Following ideas from [5], we proceed with studying the options of character removal. Our first question is about the effect of removing characters that appear in a single scene (correction similar to that applied to Táin Bó Cúailnge in [5]). This is the pruned network in Figure 8: the removed nodes are predominantly in the AD group (20 removed from AD and 4 from BC), so it is not surprising that the pruned network gets closer to the BC degree distribution. However, the anomaly of Cooper and Truman remains. As it turns out, the pruned network collapses onto BC if one of the two dominant nodes is removed: a case for “this town ain’t big enough for both of us.” In a way, removing Cooper could be justified as removing the outsider (or Beowulf, following [5]) from the local network of Twin Peaks.

Finally, given the importance of the law enforcement characters in a show driven by crime investigation, an interesting test is whether the BC + AD network remains connected after the members of the FBI and the Twin Peaks Police Department are removed. The answer is yes—it still remains a single graph (with the exception of the few characters whose appearance in the show, if limited to Season 1, is tied exclusively to the police investigation), with Benjamin Horne as its central figure, tying together the young population of Twin Peaks through his daughter Audrey, and the criminal milieu through his business connections.

This process of “police removal” is interesting from the clustering point of view. Networks can often be split into meaningful clusters of nodes based on the connections between them. Sometimes this split is ambiguous, and it is hard to deal with borderline cases, but they give a general idea of the communities existing in the network. Using the Louvain algorithm [7], we perform clustering of the network both before and after removal of police officers in Twin Peaks, with the results shown in Figure 9. The blue cluster on the left represents the cluster consisting of the police and people primarily interacting with the police, either as suspects or witnesses.
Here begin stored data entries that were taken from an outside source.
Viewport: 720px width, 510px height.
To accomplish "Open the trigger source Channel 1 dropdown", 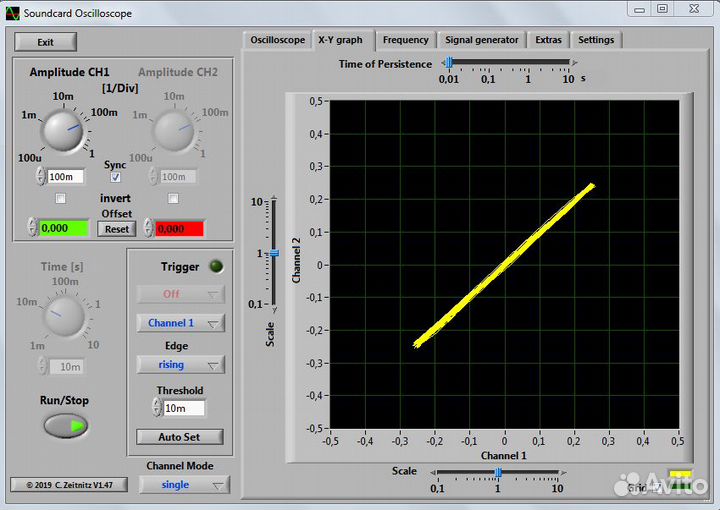I will pos(180,323).
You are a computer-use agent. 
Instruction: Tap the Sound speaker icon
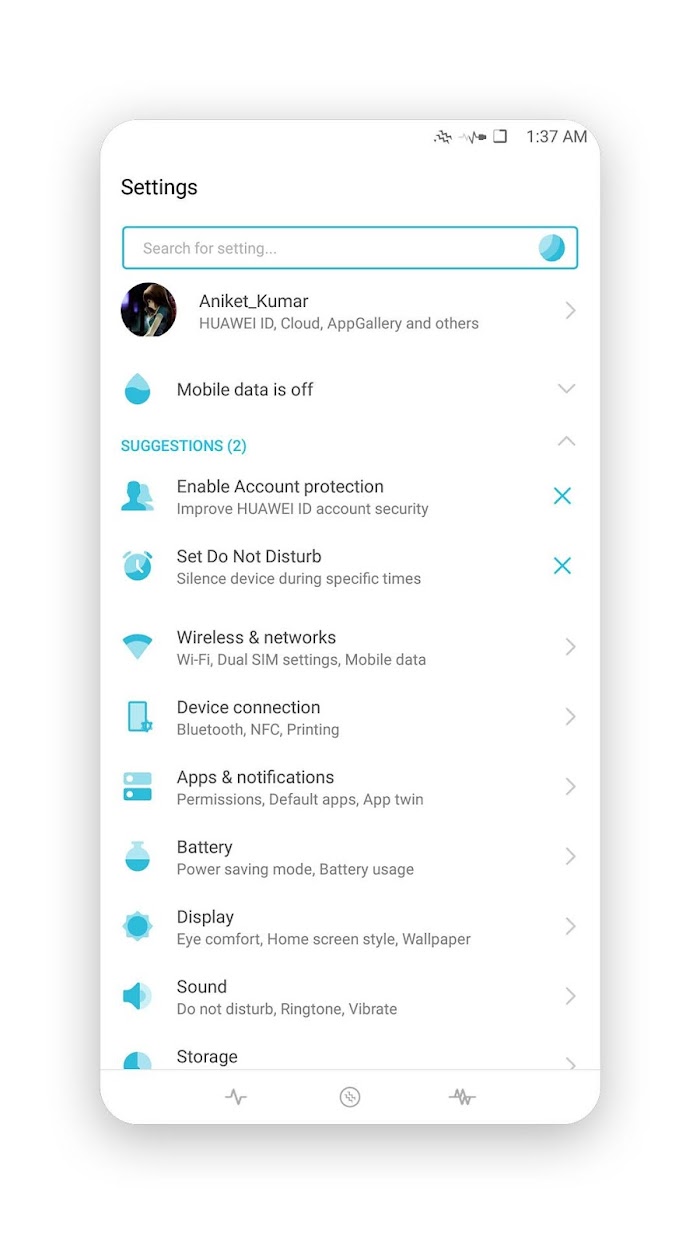coord(137,996)
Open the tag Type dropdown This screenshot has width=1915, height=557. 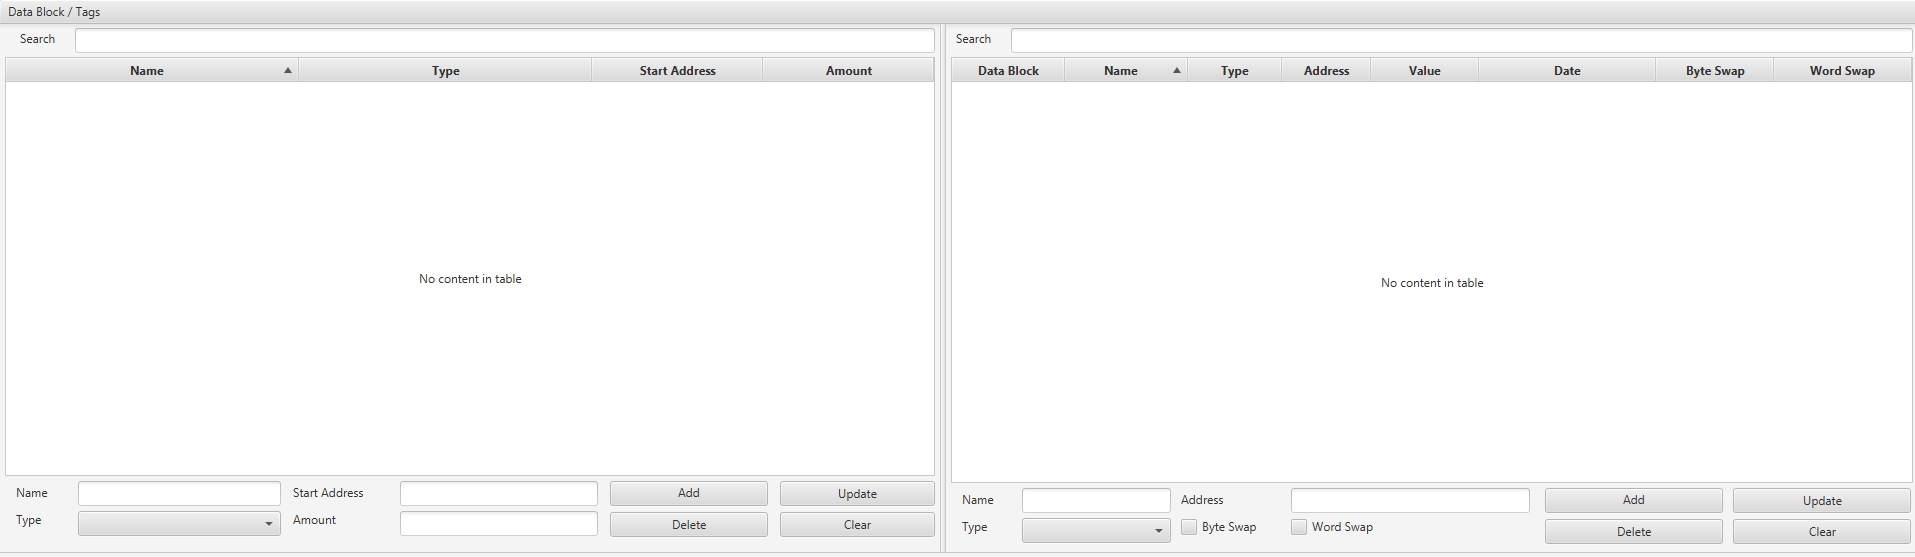[x=1096, y=530]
Once the police officers are removed from the network, some nodes are left disconnected, and the rest of the nodes that had connections with other clusters join those clusters.

Figure 8.
figure 8

Degree distribution in the Twin Peaks networks compared to random networks.

Figure 9.
figure 9

Clusters in the Twin Peaks network before (left) and after (right) removing law enforcement.

Final Remarks

It is hard to draw conclusions from small data sets and somewhat arbitrary conventions applied in its analysis. Given that we are in the realm of art, creation, and interactions, one alternative to the approach taken in this work would have been resorting to the actor network theory (despite the fact that Latour would object to considering the actor network a mathematical network [3]). Is the dead body of Laura Palmer a character? Is the photo of Laura Palmer a character, and if so, is it the same one as the body? How about the Roadhouse?

Furthermore, this study largely ignored the multiplicity of common appearances of characters in scenes. For instance, in our count, Truman and Cooper share almost 50 common appearances, often in scenes that involve other characters as well. This makes them heavily correlated, and they may appear as a single entity, a strongly connected pair. Studying correlations of this sort is a natural extension of the work presented here.

The one takeaway that stands out and presents a statistically robust result is the Dale Cooper effect. The sharp demarcation between the two networks embodied by the protagonist introduced as a median character is a result of the peculiar shape of the story. Do similar structures emerge in other works of fiction? What is the fundamental relationship between the Dale Cooper effect and storytelling? Those questions guide our future work.